Just having one of these machines won't solve all of your problems, but it can certainly help.
Do any ISPs profile their clients to test for bots?
http://www.amazon.com/Fatal-System-Error-Bringing-Internet/d...
Good read, IMHO.
^_^
Advice #1:
Every major ISP has a tier of network engineer that is equipped to handle the DDoS problem. They're the ones with access to the traffic analysis tools, they're the ones with the scripts to deploy ACLs, they're the ones that can reroute traffic to a regional scrubbing center. If you're dealing with a real ISP, they have an anti-DDoS product (probably one I've very familiar with) deployed.
There aren't many of them and they are never the person answering the phone when you call the ISP. Nobody at your ISP has any incentive to escalate you to that person. Your ISP may deny that the person exists (I've seen that happen at ISPs where I know the right person by name).
Find that person. Be persistent. If I knew who mine was right now I'd send brownies and belgian ale. Weekly. Advance planning and cheap insurance can't hurt.
Advice #2:
Nobody knows what "I'm under DDoS attack" means. It doesn't mean anything. You have to be able to describe the attack precisely in technical terms. That doesn't mean "it's a SYN flood!"; it means, "My link is saturated, I'm getting N million packets per second, an unusually high number of connections sourced from TCP ports 15030 - 19012, it started 9 minutes ago, and doesn't coincide with a spike in requests to my DNS server."

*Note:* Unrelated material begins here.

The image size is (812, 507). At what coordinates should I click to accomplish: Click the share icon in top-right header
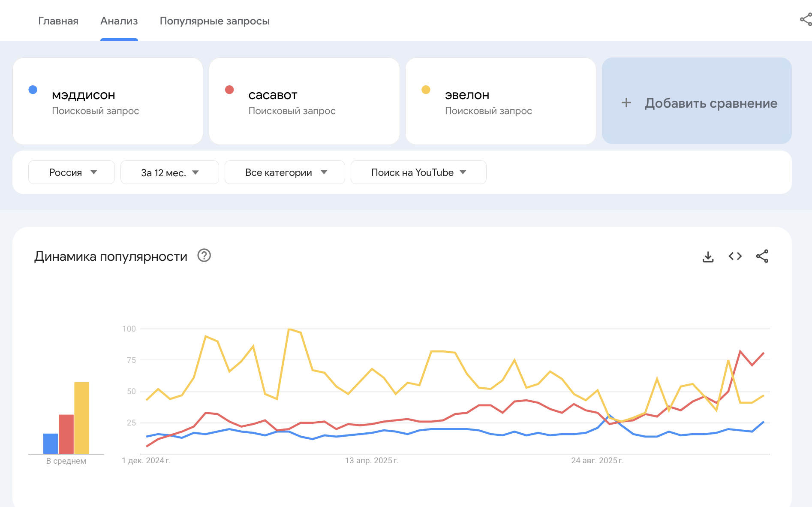[806, 20]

In all likelihood, nothing you have deployed today is going to generate that information for you, so your job today is to get that infrastructure set up. I recommend getting NetFlow turned on and using Argus, which is free; NetFlow also happens to be a language ISP network engineers speak readily. You have other alternatives, like ntop. Just have something that can characterize traffic and ideally tell you (either directly, or via graphs) when things are out of the ordinary.

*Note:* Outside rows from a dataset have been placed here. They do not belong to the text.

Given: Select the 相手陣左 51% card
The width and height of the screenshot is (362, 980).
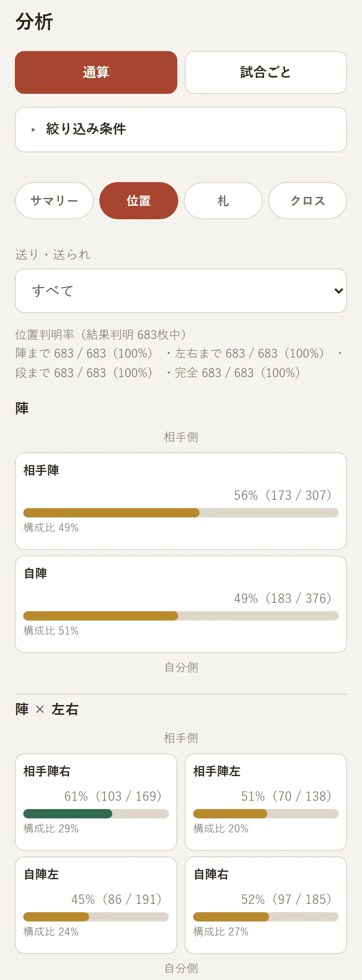Looking at the screenshot, I should click(266, 802).
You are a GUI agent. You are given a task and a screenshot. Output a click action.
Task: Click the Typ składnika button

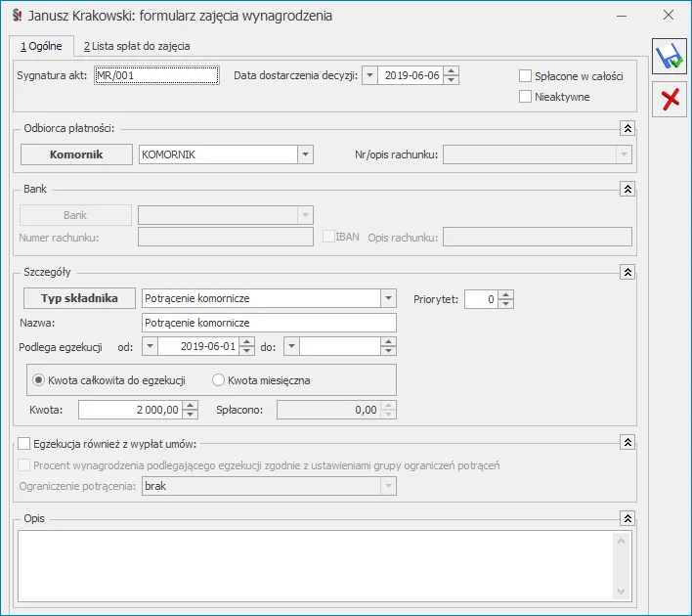[x=78, y=298]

You will have much better luck getting help from your upstreams if you can write the ACL for them and make it easier to find what places in the network need it.

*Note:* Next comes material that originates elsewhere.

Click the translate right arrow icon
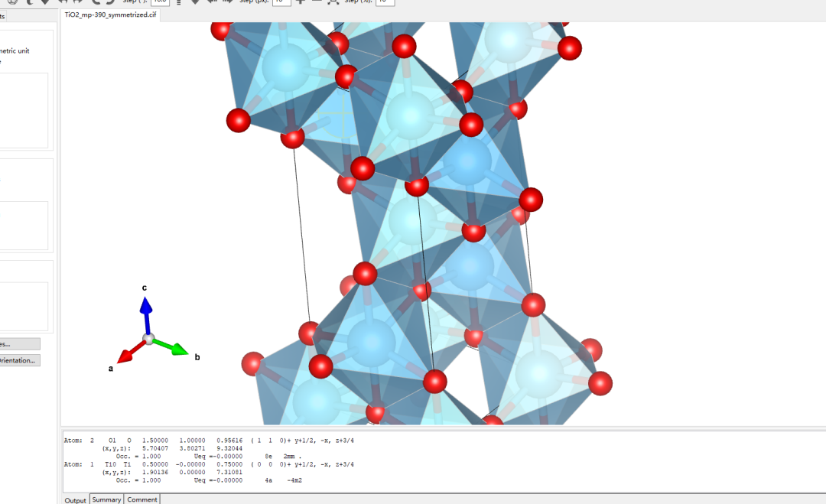 click(x=228, y=2)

On the first one, I already had a Squid reverse proxy in front of the servers, so I configured that page to cache and all was good.
On the second one my load balancer was a POS, so we ended up getting the developers to configure the page to 302 to a new page, and the bot didn't follow the redirect.
In both cases, the thing requesting the page wasn't a real web browser, so it didn't take cookies or follow redirects. I ended up getting an F5 shortly after and wrote an iRule to do a cookie check should another DDOS come by, but never had to use it. I was also fortunate that we had enough bandwidth to serve the requests and that it was a resource starvation type attack.
* turn down the TCP handshake timeouts * turn on TCP SYN cookies * watch incoming network connections and traffic logs and add firewall rules to block each suspected attacker subnet.
In a real DDoS you have to block the attack traffic at the TCP level, not at the application level (the web server) which means adding firewall rules or iptables.
You will end up blocking a lot of legitimate traffic but better than being 100% down.
Still getting hammered? On to phase 2:
* Launch mirror servers, change your DNS records to point traffic at the mirror. (Most attack bots don't follow DNS changes) * If it's an application-level attack then put your site in static delivery mode.
Still getting hammered? That'll teach you to hate on Justin Bieber.
These 4Chan guys attacked MPAA which went to DOSarrest as well and within minutes of being set up there they where back online. They protect a bunch of high end clients who have come under attack and bring on new people all the time.
They also have a nice customer panel where I can log in and change all kinds of settings for my site and view the statistics of the attack. I saw the attack get up to over 500mb/s and have no effect what so ever. I highly recommend them.